Samuel: Well, unfortunate for the role, you know because had I been tortured, I would have had more of an insight.
Question: Is horror a genre that you’re comfortable with, that you enjoy?
Samuel: Certainly, after making it. I kind of – had such a great time, you know? It was anything but torture, really, but in terms of films that I’ve watched, I haven’t really kind of gotten into the horror thing. There are films that I’ve enjoyed that I guess would fit into that world like Funny Games, and a film called Irreversible. The less mainstream horror films.
Question: What do you, as an actor, draw on during torture sequences? I mean, are you one of these guys who thinks about violent acts that – or do you think about, how does it affect you if it was you in that situation?
Samuel: Well, there’s a whole lot of terrible things on the internet, that if you wanted to, you could look up and reference, I suppose. But I found it strange capitalizing on that sort of thing. So the majority of it was kind of left to my imagination. And again, it’s something that’s hard to rehearse.
Question: Are they hard scenes to do?
Samuel: Very much so.
Question: Are they exhausting?
Samuel: Very, very, very exhausting, but you kind of build up some sort of adrenaline that gets you through. And also if you can laugh about it and unwind, I think that’s the best way to deal with it. Like, I didn’t have any nightmares throughout the shoot, thankfully. But I think it’s sort of uncharted territory, and you only know what’s going to happen after Sean’s called action, you know? Because it’s – you know, you just hope that what you’re feeling is translating in the appropriate way.
Question: How is this different from other genre movies? I mean, there’s an Australian sensibility, too, I guess. Is it very – is that different from the American equivalent? I mean, do you think that Australian filmmakers view the genre in a very unique way?
Samuel: Well, I certainly think Sean does. I think he’s managed to redefine the genre in a way, you know? He’s created this kind of pop horror, which – the majority of it occurs in broad daylight, you know? It’s usually sort of dark and dingy, and – that was one of the things that freaked me out when I got to see it. I was like, there’s really nowhere to hide. Like, it’s brightly lit. There’s a mirror ball.
Question: Where did you shoot?
Samuel: We shot in a studio in Melbourne for the majority of the film, but, yeah. It’s just like – ” Well, I’m not half-covered in darkness.” You know, as you’d expect to be. That’s the usual thing, right?
Question: Now are you from Melbourne originally?
Samuel: I was born in Hamilton, Victoria, and then I kind of grew up in Adelaide.
Question: And was there always an actor within you? I mean, did you always feel that was your calling?

[Collected material]:
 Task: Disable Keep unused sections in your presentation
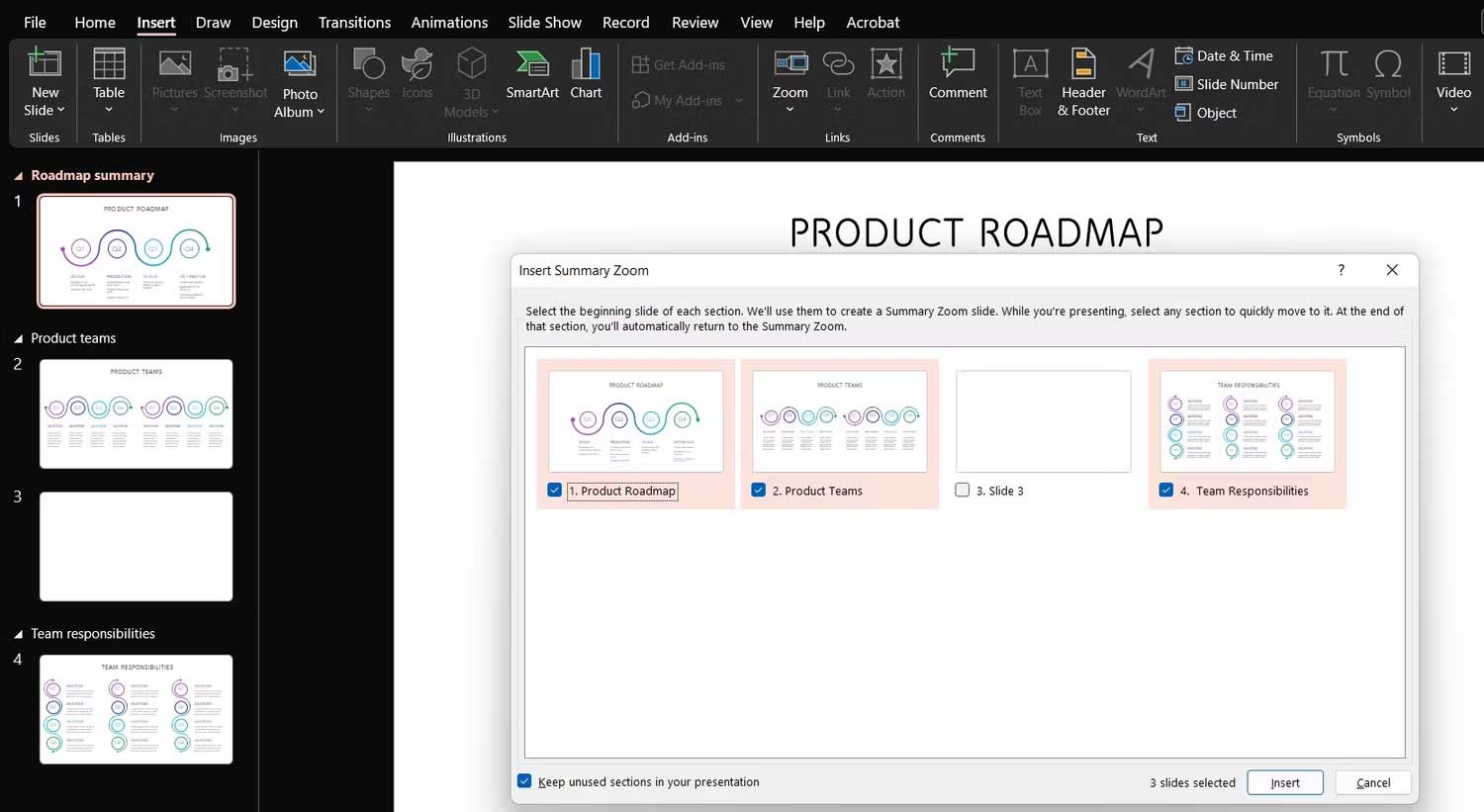[524, 780]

[What you will do]:
[1] From the interview, copy out the stretch from "Samuel: Certainly, after" through "mainstream horror films.", word for word.
[2] Write what comes next in the interview with Samuel about the horror film, picking up after its last line.

[Outputs]:
[1]
Samuel: Certainly, after making it. I kind of – had such a great time, you know? It was anything but torture, really, but in terms of films that I’ve watched, I haven’t really kind of gotten into the horror thing. There are films that I’ve enjoyed that I guess would fit into that world like Funny Games, and a film called Irreversible. The less mainstream horror films.

[2]
Samuel: Not at all, really. I mean, the usual response is, you know, ” I’ve been acting since I was three, and I used to perform plays for my Mom and Dad.” But I never really did that sort of stuff. It was just – I kind of followed a friend of mine into auditioning for drama schools and sort of landed in a drama course as a result of that. And it wasn’t kind of ’til halfway through that first year that I thought, ” Actually, this is something that – that is a craft, and it’s not just a hobby.” –
Question: How surprised are you by any level of success that you’ve attained?
Samuel: I feel – I don’t know. It is – it’s just like – for me, it’s just like riding a wave. I haven’t – I feel like I’ve made a lot of choices by being completely indecisive. [LAUGHTER]
Question: Oh, really?
Samuel: And it just sort of – not like a natural progression. But just, things have worked out in a way that I’m very happy about, and there hasn’t been any degree of expectation. Just the hope that I can continue working, you know?
Question: Was it by design that you chose – that you’ve landed a kind of international career? Did you relocate to LA?
Samuel: No. No, no. I still live in Sydney with my brother, who’s an actor as well, who’s studying at NIDA [the National Institute of Dramatic Arts] And my sister’s a stage manager.
Question: Which part of Sydney are you in?
Samuel: I live in Newtown. But in terms of design – I auditioned for Twilight. So there was some kind of design.
Question: Did you know anything about that particular franchise?
Samuel: To be honest, not really. Like, I watched the film on the plane. And at that stage, I hadn’t read the books, but I have now. I knew very little about it. I knew that it was extremely popular, and people kind of go crazy for it.
Question: Crazy is an understatement.
Samuel: Yeah. Like, you know, this notion of eternal love, and danger, and – you know, the thing that you love could kill you – that sort of stuff is, like – I guess it’s intoxicating for a lot of people.
Question: And you play a vampire in Eclipse?
Samuel: Newborn vampire.
Question: A newborn vampire. Do you do any research on something like this?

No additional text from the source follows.